PROBLEM 1:
Answer these questions using the forum post about delta printer calibration:
(a) Which two firmwares does the writer say they are familiar with?
(b) Counting endstops, how many points does the writer say repetier includes?
(c) Which error lengths did the writer add the ability to plot in the simulator?
PROBLEM 2:
Extend the forum post about delta printer calibration, starting after its last sentence.

Disclosure: I design Duet electronics and work on RepRapFirmware, [duet3d.com].

I don't know if this has been addressed yet, or if I could just find it in the code, but I have a few questions as I was getting ready to implement this. I just wrote a delta simulator. I took the inverse kinematics directly out of repetier, and modified the forward kinematics from the Steve Graves doc, but I modified it to take the error corrections repetier offers. Which leads into my first question. Why 7 factor? I'm not familiar with firmwares other than marlin and repetier. Marlin didn't seem to offer as much as repetier in a lot of things (I have a Cartesian that originally used marlin, not a delta, so I can't be totally sure) but repetier, including endstops, includes 12 points. Moreover, I'd expect it to be a factor of 3 since pretty much everything can be done on a per tower basis (delta axis basis?). Did you have 3, 3, and 1 like steps/mm?

Second, have you measured X/Y positioning accuracy. I had been thinking to myself, why hasn't anyone done this already? Damnit, I don't want to work! Then I saw your post....then I thought, wait, chances are if Z is off, X and Y probably suffer as well. So I added the ability to plot X, Y, XY, and XYZ error lengths to my sim, and sure enough, X and Y errors are similar to z errors in terms of range of errors (they are in different locations, its not like the plots look identical).

Extracted data entries:
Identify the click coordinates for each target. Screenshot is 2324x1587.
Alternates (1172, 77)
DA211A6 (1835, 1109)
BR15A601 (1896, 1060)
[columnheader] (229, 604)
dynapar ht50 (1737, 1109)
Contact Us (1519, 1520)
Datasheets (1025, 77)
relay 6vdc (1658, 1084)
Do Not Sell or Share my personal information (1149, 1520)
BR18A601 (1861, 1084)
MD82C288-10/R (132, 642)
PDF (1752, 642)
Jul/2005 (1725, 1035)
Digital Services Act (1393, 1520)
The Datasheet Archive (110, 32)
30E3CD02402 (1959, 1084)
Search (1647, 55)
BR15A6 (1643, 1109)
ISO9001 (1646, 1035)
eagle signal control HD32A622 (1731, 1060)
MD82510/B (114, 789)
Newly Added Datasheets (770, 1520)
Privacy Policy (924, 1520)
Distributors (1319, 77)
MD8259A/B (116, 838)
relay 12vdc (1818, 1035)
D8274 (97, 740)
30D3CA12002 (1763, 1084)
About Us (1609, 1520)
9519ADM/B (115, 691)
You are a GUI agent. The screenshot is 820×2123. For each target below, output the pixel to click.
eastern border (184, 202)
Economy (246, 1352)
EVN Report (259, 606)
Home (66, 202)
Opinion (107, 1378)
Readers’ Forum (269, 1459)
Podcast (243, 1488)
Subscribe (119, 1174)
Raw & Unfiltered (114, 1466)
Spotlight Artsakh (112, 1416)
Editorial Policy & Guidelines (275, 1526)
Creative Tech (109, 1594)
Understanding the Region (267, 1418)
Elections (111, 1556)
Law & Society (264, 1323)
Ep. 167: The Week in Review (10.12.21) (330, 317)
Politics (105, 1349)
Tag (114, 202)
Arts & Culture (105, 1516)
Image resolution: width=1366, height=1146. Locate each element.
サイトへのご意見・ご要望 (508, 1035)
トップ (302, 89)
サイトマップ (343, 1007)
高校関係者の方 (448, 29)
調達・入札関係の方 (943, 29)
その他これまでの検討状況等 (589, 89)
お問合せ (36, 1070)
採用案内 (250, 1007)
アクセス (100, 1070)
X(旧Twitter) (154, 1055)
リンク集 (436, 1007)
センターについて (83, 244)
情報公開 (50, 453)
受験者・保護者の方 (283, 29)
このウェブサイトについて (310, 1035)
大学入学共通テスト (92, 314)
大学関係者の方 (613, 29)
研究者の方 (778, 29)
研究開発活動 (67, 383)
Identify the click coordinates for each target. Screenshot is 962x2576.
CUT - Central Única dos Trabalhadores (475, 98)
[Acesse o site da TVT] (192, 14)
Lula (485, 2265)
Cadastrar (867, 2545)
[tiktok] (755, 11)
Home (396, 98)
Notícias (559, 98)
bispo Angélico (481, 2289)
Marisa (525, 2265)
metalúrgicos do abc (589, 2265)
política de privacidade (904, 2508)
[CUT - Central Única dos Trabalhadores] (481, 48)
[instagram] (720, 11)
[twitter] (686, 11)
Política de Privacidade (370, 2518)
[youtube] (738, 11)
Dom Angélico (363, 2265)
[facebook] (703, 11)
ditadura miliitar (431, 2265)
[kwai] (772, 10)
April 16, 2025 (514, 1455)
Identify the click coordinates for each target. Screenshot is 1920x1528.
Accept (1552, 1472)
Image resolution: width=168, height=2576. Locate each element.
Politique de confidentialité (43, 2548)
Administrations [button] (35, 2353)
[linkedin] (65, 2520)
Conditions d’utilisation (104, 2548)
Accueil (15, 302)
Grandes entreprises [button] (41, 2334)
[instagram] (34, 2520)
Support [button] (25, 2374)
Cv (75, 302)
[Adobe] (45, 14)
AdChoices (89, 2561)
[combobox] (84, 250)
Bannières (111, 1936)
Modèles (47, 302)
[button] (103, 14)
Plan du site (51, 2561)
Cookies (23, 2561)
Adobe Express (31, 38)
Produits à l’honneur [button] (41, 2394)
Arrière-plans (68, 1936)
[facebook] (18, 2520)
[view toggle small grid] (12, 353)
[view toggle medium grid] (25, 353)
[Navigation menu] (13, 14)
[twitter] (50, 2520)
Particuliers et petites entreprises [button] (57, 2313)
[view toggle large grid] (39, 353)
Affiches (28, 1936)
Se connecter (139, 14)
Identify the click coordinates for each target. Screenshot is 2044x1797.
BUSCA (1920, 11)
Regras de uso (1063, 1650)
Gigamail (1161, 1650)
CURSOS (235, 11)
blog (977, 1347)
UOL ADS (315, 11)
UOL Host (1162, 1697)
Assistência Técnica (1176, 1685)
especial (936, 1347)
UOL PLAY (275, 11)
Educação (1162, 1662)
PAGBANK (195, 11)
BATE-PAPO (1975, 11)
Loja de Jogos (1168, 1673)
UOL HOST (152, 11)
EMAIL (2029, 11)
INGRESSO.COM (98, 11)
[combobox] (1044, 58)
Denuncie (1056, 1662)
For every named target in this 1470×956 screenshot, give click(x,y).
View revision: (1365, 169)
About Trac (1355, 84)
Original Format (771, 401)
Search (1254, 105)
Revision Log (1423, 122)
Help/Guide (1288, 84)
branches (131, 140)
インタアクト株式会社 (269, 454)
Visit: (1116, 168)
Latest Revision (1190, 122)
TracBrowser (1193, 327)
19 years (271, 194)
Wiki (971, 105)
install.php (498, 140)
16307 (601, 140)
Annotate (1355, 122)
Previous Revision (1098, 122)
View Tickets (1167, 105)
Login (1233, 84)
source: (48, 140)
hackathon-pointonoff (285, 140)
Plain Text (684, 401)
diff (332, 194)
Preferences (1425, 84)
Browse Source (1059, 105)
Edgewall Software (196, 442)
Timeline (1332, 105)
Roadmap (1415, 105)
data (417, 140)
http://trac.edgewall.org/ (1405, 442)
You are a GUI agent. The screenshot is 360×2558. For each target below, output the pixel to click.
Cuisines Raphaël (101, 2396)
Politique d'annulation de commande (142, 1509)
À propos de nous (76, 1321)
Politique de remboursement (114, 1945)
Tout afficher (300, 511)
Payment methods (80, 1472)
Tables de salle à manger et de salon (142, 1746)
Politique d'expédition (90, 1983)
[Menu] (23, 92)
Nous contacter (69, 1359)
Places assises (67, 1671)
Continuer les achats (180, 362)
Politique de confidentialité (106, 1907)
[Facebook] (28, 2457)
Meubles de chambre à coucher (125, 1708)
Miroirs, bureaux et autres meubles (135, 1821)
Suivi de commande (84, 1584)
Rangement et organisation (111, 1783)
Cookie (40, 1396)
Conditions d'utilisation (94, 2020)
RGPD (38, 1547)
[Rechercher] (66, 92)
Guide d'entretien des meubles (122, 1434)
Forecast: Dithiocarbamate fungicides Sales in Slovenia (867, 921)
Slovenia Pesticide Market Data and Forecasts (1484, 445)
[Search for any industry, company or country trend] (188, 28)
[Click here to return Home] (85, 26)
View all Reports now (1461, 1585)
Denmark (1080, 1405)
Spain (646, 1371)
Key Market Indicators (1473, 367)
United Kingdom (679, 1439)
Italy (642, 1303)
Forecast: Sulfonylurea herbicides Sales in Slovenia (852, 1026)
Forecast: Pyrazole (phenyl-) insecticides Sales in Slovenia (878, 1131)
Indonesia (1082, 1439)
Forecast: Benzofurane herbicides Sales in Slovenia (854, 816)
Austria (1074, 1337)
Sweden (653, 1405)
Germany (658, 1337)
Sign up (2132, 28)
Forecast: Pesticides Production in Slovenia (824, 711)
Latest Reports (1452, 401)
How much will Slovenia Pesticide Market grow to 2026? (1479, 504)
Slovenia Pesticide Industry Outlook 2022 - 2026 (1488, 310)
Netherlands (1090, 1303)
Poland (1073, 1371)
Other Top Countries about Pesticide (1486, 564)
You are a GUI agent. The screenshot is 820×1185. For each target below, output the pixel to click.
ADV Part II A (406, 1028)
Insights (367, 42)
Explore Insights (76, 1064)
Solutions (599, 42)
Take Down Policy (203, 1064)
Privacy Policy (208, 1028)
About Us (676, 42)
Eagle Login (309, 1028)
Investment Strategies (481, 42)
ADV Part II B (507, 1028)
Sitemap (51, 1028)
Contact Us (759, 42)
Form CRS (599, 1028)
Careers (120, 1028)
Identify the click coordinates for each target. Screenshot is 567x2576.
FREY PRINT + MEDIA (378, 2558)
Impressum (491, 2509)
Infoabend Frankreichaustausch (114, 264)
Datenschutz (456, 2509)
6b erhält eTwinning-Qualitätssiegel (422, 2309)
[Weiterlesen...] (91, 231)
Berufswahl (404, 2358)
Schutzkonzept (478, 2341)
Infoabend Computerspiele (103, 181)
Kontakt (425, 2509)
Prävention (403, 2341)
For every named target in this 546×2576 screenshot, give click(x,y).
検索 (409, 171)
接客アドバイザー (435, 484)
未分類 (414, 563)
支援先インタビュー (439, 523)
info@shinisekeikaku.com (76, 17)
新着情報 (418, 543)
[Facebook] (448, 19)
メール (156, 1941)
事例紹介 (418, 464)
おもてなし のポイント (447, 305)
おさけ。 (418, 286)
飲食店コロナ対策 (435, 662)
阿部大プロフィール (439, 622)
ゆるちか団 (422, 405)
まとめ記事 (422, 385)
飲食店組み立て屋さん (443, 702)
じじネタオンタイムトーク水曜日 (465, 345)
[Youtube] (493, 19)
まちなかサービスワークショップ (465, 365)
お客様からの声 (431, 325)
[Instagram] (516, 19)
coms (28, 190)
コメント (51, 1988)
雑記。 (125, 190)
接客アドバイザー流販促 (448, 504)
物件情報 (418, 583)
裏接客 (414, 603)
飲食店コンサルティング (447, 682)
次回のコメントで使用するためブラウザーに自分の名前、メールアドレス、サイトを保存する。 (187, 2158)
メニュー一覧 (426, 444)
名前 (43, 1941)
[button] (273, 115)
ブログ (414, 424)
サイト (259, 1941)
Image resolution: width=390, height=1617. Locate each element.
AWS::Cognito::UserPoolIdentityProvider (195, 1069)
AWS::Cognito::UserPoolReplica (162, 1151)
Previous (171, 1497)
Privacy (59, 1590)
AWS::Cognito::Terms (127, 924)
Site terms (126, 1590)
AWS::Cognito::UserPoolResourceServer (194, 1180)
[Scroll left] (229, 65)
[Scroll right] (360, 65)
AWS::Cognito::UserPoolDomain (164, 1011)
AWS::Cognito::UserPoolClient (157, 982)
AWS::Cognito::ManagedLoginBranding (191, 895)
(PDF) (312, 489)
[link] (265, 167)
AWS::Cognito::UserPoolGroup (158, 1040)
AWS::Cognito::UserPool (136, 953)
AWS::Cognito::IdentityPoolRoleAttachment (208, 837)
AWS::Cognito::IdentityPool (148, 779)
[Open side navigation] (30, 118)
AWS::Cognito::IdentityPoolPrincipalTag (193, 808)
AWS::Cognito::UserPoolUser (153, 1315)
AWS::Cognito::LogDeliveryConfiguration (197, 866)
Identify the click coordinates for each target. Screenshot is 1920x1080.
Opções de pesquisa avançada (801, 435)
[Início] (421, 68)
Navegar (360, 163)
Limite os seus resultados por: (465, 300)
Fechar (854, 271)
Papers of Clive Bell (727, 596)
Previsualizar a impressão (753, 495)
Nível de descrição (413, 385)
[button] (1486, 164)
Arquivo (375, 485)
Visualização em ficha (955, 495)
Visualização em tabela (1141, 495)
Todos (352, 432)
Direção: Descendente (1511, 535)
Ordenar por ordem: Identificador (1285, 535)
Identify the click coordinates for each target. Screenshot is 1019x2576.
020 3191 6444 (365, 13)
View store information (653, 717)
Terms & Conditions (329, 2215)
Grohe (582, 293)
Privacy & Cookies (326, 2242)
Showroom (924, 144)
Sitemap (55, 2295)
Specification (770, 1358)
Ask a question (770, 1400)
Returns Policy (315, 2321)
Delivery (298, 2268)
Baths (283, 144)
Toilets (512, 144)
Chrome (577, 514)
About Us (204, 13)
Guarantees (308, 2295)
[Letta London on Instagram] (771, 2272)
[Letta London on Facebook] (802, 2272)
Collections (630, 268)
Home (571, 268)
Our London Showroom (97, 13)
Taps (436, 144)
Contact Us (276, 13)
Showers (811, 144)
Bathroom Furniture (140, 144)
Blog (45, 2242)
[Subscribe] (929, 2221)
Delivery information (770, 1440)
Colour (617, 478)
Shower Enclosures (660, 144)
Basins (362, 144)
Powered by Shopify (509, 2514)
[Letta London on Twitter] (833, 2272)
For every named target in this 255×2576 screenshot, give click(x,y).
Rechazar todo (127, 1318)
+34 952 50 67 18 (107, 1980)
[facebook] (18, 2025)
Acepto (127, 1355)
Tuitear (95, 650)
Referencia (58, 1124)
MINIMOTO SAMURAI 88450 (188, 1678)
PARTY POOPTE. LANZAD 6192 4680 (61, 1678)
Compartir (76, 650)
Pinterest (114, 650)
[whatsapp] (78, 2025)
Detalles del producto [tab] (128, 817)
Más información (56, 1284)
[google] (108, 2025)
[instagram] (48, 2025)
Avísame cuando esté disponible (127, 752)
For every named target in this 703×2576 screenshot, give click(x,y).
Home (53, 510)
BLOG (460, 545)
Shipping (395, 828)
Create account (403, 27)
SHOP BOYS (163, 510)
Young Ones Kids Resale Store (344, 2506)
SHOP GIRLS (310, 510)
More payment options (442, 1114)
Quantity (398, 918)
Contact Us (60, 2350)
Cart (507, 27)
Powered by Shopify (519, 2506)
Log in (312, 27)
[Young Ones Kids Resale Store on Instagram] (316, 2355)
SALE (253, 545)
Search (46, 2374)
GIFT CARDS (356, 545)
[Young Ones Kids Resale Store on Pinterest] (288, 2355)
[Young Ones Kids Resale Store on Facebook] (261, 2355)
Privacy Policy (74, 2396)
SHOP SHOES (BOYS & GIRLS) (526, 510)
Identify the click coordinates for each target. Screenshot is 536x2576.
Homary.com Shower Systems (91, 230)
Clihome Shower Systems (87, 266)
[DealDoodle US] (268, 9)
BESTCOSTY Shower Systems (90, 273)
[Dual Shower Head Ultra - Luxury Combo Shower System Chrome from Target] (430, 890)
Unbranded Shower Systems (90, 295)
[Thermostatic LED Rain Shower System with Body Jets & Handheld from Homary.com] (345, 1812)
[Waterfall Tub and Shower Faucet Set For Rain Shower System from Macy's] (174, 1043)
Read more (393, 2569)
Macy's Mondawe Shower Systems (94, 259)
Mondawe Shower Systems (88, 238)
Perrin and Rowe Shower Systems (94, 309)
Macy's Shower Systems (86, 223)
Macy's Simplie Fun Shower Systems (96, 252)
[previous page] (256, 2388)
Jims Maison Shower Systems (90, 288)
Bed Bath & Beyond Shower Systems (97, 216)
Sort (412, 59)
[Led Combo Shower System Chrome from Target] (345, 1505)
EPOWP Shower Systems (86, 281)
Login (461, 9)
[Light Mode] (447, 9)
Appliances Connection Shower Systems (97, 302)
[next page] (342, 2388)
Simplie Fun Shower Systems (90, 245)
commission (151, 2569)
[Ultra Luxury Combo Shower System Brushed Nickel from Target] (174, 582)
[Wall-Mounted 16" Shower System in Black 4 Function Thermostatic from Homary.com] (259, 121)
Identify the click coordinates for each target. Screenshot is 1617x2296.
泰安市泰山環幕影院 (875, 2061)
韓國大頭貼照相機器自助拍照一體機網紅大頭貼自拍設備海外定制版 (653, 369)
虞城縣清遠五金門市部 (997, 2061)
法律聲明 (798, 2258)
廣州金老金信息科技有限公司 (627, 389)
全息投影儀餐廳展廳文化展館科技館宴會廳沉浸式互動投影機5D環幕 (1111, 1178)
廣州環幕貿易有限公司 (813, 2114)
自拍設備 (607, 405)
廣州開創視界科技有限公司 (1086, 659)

ANSWER 1:
(a) Marlin and repetier
(b) 12
(c) X, Y, XY, and XYZ

ANSWER 2:
I'm at the point where I was going to add a least squares solver to my sim and see what it got for parameters compared to the original parameters. I'm thinking getting all 12 points in there is going to be a massive undertaking....so complex just keeping my head around it will be tough at best. But if I have my "ideal" printer, my "real" printer with inaccuracies, and a least squared fit for the parameters, I can see exactly how far off the error terms are, and how close to following the surface the print head will be, as well as positional accuracy. If it's too much for the firmware, so be it! I'll calculate on the PC! All I need is to be able to send it back to the firmware somehow (either manually and recompile, or send it to the EEPROM depending on the printer). Its always nice if the printer can do it by itself.....and I may add a "coprocessor" and hand optimize a solver for a cortex M4 (think arduino teensy) which has DSP extensions....that or just have some real fun and hook a DSP up over SPI/I2C, or even more nuts, try my hand with FPGAs.....but now I'm just getting ridiculous!

BTW....Once I get my sim cleaned up a bit more, I'll be happy to release it. Its C++/ASM/QT (I just can't bring myself to do vector processing with a scalar processor when SIMD units are there). I despise AT&T ASM though, so for Linux I might just have to either use intrinsics and C, or just go scalar...but other than that issue, it should work windows, Linux, OSX, and any platform that supports QT Its still *very* rough. I put it together in 2 days...so you can imagine stuffs missing. (like the file menu doesn't do anything yet )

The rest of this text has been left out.